Pretty-Printable Enumerations in Pure C

hirrolot

May 23, 2022

r/ProgrammingLanguages · r/C_Programming

It is a notorious fact that the enum keyword in C is just another way to give integers names: by defining an enum, you perform a work similar to #define-ing integer macros or declaring const variables. However, sometimes we may want to give our enumerations a bit more high-level semantics, as in the following scenario:

#include <stdio.h>

typedef enum {
    Red,
    Green,
    Blue,
    Orange,
    White,
    Black,
    Pink,
    Yellow,
} Colour;

int main(void) {
    printf("Got '%s'!\n", Colour_print(Yellow));
}

We expect having Got 'Yellow'! printed to stdout. The tricky bit is the Colour_print function, which converts a Colour object to its corresponding textual representation.

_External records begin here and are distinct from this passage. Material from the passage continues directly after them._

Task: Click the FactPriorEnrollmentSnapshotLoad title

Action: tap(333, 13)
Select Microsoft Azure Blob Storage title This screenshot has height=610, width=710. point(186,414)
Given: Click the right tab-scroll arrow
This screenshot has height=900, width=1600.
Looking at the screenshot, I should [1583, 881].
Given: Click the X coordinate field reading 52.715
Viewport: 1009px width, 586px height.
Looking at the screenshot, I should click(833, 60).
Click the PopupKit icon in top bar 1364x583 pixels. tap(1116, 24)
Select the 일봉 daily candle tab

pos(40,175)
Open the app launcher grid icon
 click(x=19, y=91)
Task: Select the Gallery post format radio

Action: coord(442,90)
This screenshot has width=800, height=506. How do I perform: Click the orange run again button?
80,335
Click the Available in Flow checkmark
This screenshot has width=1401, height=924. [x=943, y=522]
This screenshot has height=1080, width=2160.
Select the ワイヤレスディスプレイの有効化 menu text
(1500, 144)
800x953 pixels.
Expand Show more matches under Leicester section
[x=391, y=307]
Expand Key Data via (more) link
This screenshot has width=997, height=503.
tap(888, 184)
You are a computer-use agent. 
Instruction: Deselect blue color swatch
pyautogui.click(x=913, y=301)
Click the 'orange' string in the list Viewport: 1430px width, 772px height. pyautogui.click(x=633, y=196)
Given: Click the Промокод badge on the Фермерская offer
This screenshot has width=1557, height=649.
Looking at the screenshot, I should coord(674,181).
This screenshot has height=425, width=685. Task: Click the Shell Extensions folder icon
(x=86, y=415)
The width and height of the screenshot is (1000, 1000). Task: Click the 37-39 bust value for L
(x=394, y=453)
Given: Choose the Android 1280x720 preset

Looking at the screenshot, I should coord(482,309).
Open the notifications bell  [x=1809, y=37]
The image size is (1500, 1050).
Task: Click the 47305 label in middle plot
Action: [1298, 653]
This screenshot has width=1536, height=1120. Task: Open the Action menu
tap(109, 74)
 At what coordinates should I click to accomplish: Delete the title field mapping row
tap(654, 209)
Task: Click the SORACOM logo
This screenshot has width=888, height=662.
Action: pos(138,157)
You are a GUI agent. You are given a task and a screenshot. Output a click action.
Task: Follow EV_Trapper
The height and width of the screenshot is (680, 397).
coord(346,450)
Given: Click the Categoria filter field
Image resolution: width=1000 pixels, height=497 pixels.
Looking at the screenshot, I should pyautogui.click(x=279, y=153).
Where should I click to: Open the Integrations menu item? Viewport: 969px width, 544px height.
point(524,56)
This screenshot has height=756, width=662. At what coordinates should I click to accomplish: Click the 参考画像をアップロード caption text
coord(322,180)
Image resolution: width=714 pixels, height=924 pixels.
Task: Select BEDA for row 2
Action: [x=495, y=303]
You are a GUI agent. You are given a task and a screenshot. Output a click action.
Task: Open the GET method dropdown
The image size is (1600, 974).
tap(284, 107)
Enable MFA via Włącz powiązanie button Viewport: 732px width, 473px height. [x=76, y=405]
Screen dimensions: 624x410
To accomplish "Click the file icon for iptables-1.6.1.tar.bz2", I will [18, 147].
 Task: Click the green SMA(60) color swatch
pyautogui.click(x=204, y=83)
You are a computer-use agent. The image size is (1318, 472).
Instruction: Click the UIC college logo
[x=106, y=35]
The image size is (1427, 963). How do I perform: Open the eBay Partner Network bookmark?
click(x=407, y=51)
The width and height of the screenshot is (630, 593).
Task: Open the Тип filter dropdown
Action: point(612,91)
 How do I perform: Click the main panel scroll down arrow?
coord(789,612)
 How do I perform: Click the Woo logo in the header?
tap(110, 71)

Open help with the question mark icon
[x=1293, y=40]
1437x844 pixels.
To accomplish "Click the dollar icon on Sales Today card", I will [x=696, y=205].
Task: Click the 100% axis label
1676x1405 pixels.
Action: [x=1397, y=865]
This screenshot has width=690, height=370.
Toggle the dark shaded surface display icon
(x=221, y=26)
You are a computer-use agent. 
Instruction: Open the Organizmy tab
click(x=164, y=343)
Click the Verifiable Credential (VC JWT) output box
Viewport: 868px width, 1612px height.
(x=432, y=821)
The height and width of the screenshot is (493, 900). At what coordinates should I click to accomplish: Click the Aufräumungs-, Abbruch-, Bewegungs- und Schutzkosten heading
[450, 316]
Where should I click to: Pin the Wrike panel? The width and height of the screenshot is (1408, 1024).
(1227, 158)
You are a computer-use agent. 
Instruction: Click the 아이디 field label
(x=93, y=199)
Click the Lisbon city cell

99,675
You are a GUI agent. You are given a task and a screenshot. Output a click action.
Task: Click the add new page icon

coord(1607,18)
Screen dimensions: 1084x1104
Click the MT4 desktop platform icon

The reason behind this function is that we cannot just pass a Colour object to printf – it would then print a number like 7 (if a specifier like %d is used).

In this post, I am to outline several alternatives that I saw or used by myself.

The naive solution

… would be just writing this damn function:

const char *Colour_print(Colour c) {
    switch (c) {
    case Red: return "Red";
    case Green: return "Green";
    case Blue: return "Blue";
    case Orange: return "Orange";
    case White: return "White";
    case Black: return "Black";
    case Pink: return "Pink";
    case Yellow: return "Yellow";
    default: return "Unknown";
    }
}

Damn nice.

But what if it changes?…

Look: every time you change your enumeration, this function must be updated accordingly. For example, if you change Yellow to Foo, you must update return "Yellow"; to return "Foo";. To make matters worse, you may have several such functions scattered among many different places across your codebase, which is totally not fine. Besides the hassle associated with updating N different points instead of one (O(N) vs. O(1)), you are now in the risk of forgetting to update some line of code, thereby introducing a software bug that is ready to crash your working application.

X-Macro

Some old folks may respond to this problem with a technique known as X-Macro:

#define COLOURS \
    X(Red)      \
    X(Green)    \
    X(Blue)     \
    X(Orange)   \
    X(White)    \
    X(Black)    \
    X(Pink)     \
    X(Yellow)

#define X(c) c,
typedef enum { COLOURS } Colour;
#undef X

const char *Colour_print(Colour c) {
    switch (c) {
#define X(c) case c: return #c;
        COLOURS;
#undef X
    default: return "Unknown";
    }
}

This is a neat technique because it solves the aforementioned problem with updating N places at once: now you only need to update the COLOURS macro and you can expect all the other places to be updated automatically by the preprocessor. Going further, if we want to define several such enumerations without unnecessary boilerplate, we can generalise our X-Macro: instead of using the X convention inside COLOURS, we can parameterise COLOURS with the f parameter, thereby expressing a higher-order macro:

enum-printable.h

#define ENUM_PRINTABLE(name, list) \
    typedef enum { list(DEF_ENUM_VARIANT) } name; \
 \
    const char *name##_print(name val) { \
        switch (val) { \
            list(CASE_ENUM_VARIANT) \
        default: return "Unknown"; \
        } \
    }

#define DEF_ENUM_VARIANT(c)  c,
#define CASE_ENUM_VARIANT(c) case c: return #c;

colour.c

#include "enum-printable.h"

#define COLOURS(f) \
    f(Red)         \
    f(Green)       \
    f(Blue)        \
    f(Orange)      \
    f(White)       \
    f(Black)       \
    f(Pink)        \
    f(Yellow)

ENUM_PRINTABLE(Colour, COLOURS)

apple.c

#include "enum-printable.h"

#define APPLES(f) \
    f(GodenDel)   \
    f(Winesap)    \
    f(Jonathan)   \
    f(Cortland)

ENUM_PRINTABLE(Apple, APPLES)

Much better now! However, we can accomplish the same even without one macro per a user enumeration. Let me show you how.

Macro iteration

ENUM_PRINTABLE(Colour,
    Red, Green, Blue, Orange, White, Black, Pink, Yellow
)

Excellent, but how this kind of ENUM_PRINTABLE is implemented? If you try to implement it by yourself, you will definitely be in trouble.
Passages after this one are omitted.